Para tentar recuperar as finanças e a credibilidade do projeto, foi criado um corpo de conselheiros, com a presença de empresários da cidade. Para a presidência da escola, Luiz Henrique da Silveira convidou o médico e presidente do Instituto de Ortopedia e Traumatologia (IOT) de Joinville, Valdir Steglich.
“A escola estava com dificuldades e corria o risco de fechar, mas conseguimos reverter a situação. Um trabalho de equipe que está dando resultado”, comenta Steglich.
Hoje a escola está mais do que sólida, conta com apoio de empresas de grande porte e paga as contas sem sustos.
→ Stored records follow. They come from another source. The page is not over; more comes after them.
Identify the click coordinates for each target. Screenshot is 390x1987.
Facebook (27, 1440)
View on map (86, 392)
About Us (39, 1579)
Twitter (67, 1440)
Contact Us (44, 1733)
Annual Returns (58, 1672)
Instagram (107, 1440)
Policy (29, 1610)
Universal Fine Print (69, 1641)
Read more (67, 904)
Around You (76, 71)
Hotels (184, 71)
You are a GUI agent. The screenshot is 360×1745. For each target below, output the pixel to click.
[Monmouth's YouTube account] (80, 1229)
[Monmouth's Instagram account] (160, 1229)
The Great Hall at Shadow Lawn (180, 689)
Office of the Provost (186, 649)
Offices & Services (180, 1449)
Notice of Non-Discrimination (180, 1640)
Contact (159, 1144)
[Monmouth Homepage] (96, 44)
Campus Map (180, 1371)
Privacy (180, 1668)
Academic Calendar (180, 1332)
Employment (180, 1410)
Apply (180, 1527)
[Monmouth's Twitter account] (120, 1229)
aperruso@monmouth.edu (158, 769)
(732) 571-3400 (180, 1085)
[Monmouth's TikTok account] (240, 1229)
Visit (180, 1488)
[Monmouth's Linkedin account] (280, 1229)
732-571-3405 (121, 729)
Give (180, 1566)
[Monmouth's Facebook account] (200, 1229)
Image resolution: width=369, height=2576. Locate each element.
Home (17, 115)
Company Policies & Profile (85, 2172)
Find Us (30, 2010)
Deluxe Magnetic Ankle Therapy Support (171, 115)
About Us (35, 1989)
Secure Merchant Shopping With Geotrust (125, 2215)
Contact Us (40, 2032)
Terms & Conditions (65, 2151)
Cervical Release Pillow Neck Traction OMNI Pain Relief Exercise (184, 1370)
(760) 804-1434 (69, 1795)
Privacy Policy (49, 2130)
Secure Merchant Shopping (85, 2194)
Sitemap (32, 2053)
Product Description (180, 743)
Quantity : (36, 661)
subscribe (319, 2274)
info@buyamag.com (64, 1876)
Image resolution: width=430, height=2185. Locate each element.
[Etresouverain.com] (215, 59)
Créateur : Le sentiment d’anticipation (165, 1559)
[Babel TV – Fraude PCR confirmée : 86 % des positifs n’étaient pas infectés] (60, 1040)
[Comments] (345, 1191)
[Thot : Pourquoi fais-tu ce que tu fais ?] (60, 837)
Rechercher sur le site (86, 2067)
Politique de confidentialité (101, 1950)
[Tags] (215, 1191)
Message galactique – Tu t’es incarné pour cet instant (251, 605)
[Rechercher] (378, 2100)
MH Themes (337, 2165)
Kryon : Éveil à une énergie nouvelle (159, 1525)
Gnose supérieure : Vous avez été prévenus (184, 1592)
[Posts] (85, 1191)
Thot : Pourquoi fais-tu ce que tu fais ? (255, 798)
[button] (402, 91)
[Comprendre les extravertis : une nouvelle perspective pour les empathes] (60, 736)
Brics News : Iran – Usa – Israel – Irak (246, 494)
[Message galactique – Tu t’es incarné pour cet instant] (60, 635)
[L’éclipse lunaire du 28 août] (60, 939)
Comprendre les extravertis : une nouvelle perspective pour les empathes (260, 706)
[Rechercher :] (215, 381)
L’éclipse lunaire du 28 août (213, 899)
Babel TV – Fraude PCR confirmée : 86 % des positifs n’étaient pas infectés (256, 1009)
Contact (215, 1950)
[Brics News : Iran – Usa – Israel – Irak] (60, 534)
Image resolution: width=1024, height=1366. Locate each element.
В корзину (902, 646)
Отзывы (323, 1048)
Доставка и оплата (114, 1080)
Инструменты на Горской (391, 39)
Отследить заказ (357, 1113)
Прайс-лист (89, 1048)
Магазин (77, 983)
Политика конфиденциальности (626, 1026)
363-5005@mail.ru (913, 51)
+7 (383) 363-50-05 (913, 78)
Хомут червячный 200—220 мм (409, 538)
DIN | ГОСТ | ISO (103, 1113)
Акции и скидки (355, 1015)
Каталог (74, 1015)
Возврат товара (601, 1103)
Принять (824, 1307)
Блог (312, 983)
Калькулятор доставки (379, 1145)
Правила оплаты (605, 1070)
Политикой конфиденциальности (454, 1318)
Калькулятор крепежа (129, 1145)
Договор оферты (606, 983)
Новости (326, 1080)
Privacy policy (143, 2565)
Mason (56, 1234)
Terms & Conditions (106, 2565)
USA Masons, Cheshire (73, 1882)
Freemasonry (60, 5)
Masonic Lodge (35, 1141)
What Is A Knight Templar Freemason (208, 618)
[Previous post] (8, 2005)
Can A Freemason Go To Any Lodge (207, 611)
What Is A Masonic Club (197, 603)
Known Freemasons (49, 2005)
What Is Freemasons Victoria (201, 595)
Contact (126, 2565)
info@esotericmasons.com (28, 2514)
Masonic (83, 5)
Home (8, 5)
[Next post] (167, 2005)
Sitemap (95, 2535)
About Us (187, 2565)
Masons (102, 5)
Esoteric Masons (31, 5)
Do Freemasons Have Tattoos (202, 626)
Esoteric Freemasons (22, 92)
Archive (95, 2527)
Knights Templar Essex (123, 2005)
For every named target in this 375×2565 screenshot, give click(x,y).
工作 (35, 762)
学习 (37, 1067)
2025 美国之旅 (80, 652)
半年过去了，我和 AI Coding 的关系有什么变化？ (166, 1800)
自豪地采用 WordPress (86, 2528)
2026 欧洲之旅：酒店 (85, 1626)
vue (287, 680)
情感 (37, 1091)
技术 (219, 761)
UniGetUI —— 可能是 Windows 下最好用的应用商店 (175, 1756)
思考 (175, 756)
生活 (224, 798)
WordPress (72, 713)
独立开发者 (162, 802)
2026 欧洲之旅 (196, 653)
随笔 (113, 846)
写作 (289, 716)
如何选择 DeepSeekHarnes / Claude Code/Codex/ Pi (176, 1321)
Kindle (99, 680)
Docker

Os projetos mantidos e criados na nova gestão, como a Companhia Jovem, trazem frutos para a dança mundial.
Meninos e meninas é como dona Ivete chama os alunos e já formados pela escola que é conselheira. Um deles, cita ela, nasceu em Joinville e está no New York City Ballet para seu orgulho. Ela fala de Jovani Furlan Júnior. Descoberto quando estudava na Escola João Colin, no Itaum, Jovani se formou no Bolshoi Brasil e no ano passado se tornou o primeiro brasileiro contratado pelo balé norte-americano.
Os ex-alunos do Bolshoi estão espalhados por vários países. Só da Companhia Jovem de 2019, seis já estão no exterior. Kamila Abreu foi para o Ballet Art Company (EUA), Safira Sacramento estão no Landestheater (Áustria), Carlos Boeira foi contratado pelo Thüringer Staatsballet (Alemanha), Luiz Fernando Xavier está no Voronezh Teatro Ópera Ballet (Rússia), Rafael Vedra no Bayerisches Staatsballet (Alemanha) e Thiago Victor Santana no Ruse State Opera (Bulgária).
Não são os únicos orgulhos da escola. “Não formamos só bailarinos, formamos cidadãos”, diz Staatsballet. O presidente conta que dos 377 bailarinos formados nestes 20 anos, cerca de 75% vivem de dança. Porém, há também médicos, engenheiros, jornalistas, policiais e professores entre os que passaram anos na Escola Bolshoi.
“O Luiz Henrique sempre disse que cultura gera emprego e renda. Mas nem todos os políticos entendem isso”, diz a viúva do político, que além de prefeito de Joinville, foi deputado, senador, ministro e governador de Santa Catarina.
Dona Ivete garante: o Bolshoi era o maior orgulho de Luiz Henrique e é seu maior legado para a cidade.